Data breaches and cyber attacks in May 2022 affect 49.8 million records
June 4, 2022 |
May was hardly a banner month for cyber security 2022. It governance has identified 77 security breaches in May 2022 resulting in 49,782,129 compromised records, a polite term for hackers accessing information.
The highlights are:
- hackers stole records of 22.5 million Malaysians from the National Registration Department and are looking to sell the data for $10,000 US;
- a successful phishing attack at the Australian Pension provider Spirit Super affected 50,000 victims. The attack was made through an employee’s email account. The information involved included names, addresses, ages (as at 2019 and 2020), email addresses, telephone numbers, member account numbers, and member balances (as at 2019 and 2020).
- Chicago Public School was hit with a data breach exposing 4 years worth of records, involving 560,000 students and employees.
- Breastcancer.org, a breast cancer charity suffered a data breach which exposed 350,000 files totaling 150 GB of data. The compromised data included sensitive images of website users.
- The National Population Commission of Nigeria suffered a theft of birth certificates.
- in South Australia more than 90,000 public servants had their personal information stolen.
- IKEA Canada had a data breach involving personal information of 95,000 customers.

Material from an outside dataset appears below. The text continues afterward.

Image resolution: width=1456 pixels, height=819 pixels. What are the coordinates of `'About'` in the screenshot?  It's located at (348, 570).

In a related matter security researchers have found that ,200 cloud-based Elasticsearch databases had been wiped out with hackers leaving a ransom note. All told there werre 450 individual requests for ransom payment totaling over $280,000. It is relevant to note that the databases were located in the cloud. That is possible by using a tool like Shodan to identify data strings. Then the hacker can run those searches automatically then delete indices and insert ransom notes. Meanwhile Turkish airlines Pegasus, left an AWS S3 bucket without password protection which resulted in a leak of sensitive flight data. PegasusEFB’s open bucket left data in more than 23 million files accessible to anyone, while also exposing EFB software’s source code, which contained plain-text passwords and secret keys that could be used to tamper with the sensitive files.

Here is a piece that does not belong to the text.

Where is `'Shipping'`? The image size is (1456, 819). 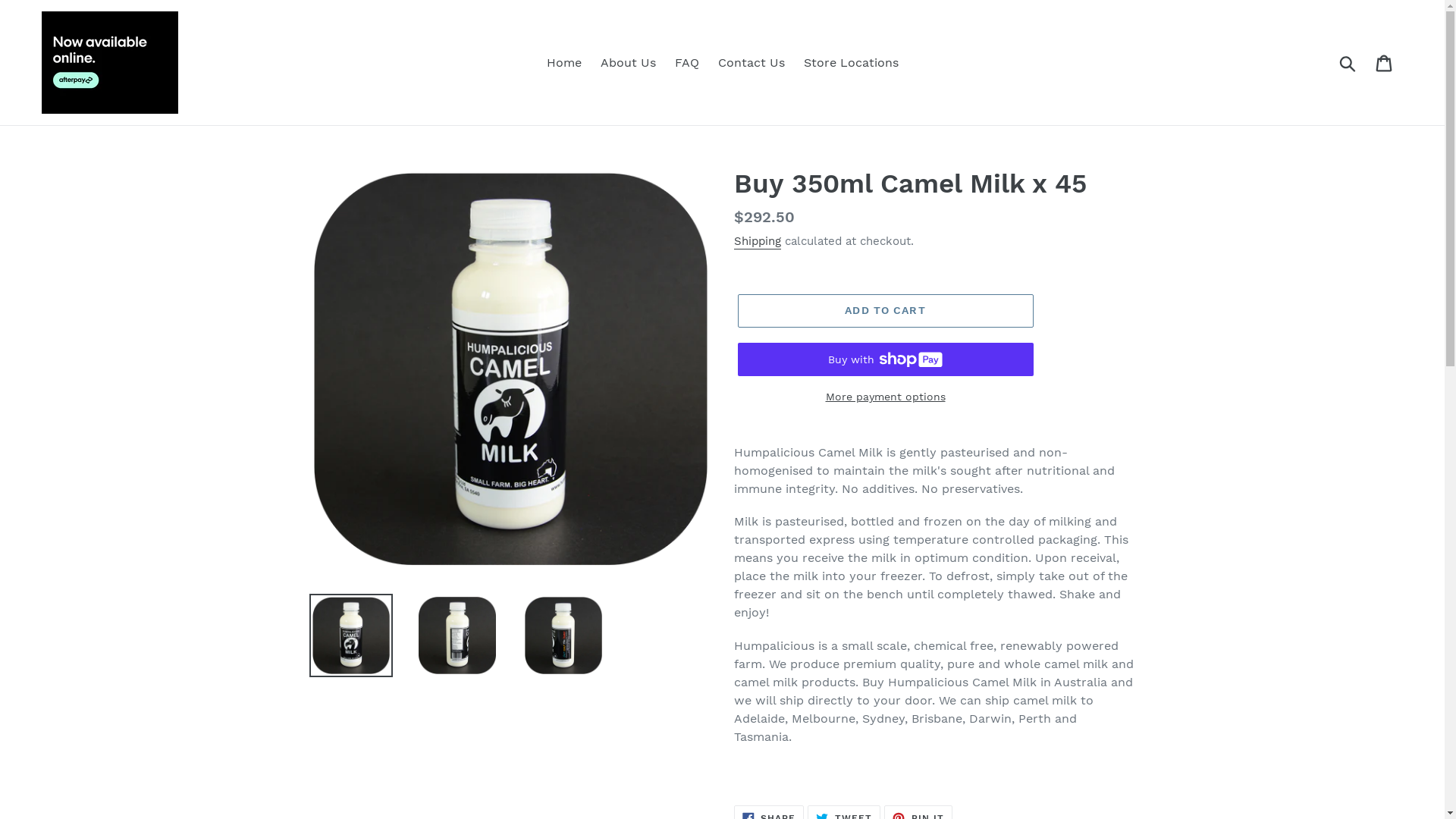 'Shipping' is located at coordinates (757, 241).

The Ukraine has had nearly 14 million cyber incidents in the first quarter of 2022. Of these, 78,000 were treated as critical and that 63% of the suspicious events were detected within ministries and organisations and another 35% affected regional government administrations. Most recently the Russians have cyber attacked the Southern Ukrainian city of Kherson disrupting communications.
In the United States a company specialising in facial recognition technology which has a contract with the US Government worth $7.2million had dozens of peoples data exposed in a breach. The information that was unsecured included birthdays, home addresses and driver licence data.

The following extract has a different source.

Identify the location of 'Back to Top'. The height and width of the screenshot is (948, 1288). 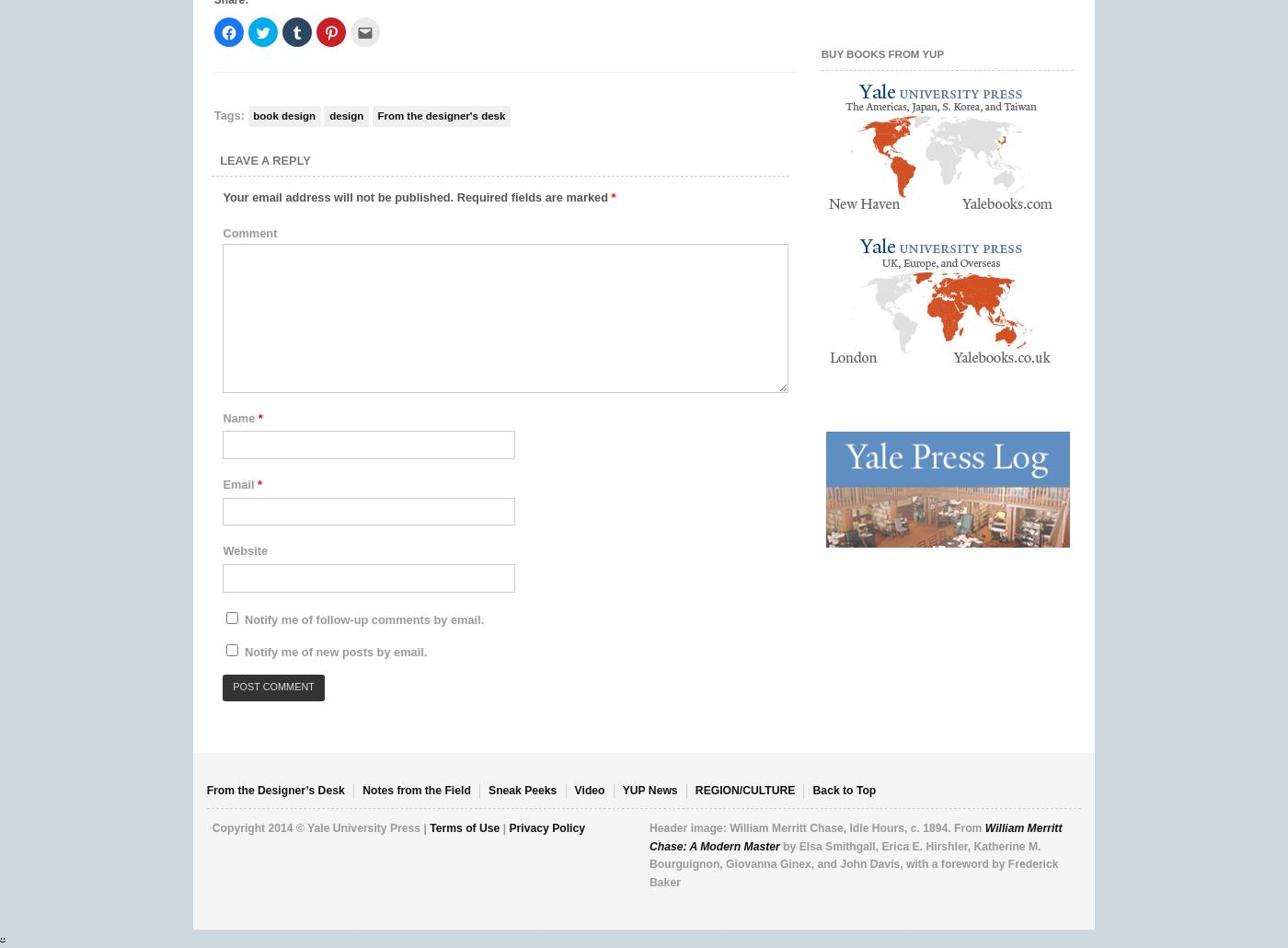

The New South Wales Government insurance agency, Icare, sent private details of 193,000 injured worker to the incorrect employer. The information was contained on spreadsheets in email attachments. This is a depressingly famiiar type of breach for which government agencies have a particular specialty. Just to show that government mistakes are not confined to the Southern Hemisphere in the UK the Central Bedforshire Council leaked details of dozens of special need pupils but publishing those details, unredacted on a public website. The Council will have to contend with the UK Information Commissioner’s Office, a far more assertive regulator than exists in Australia.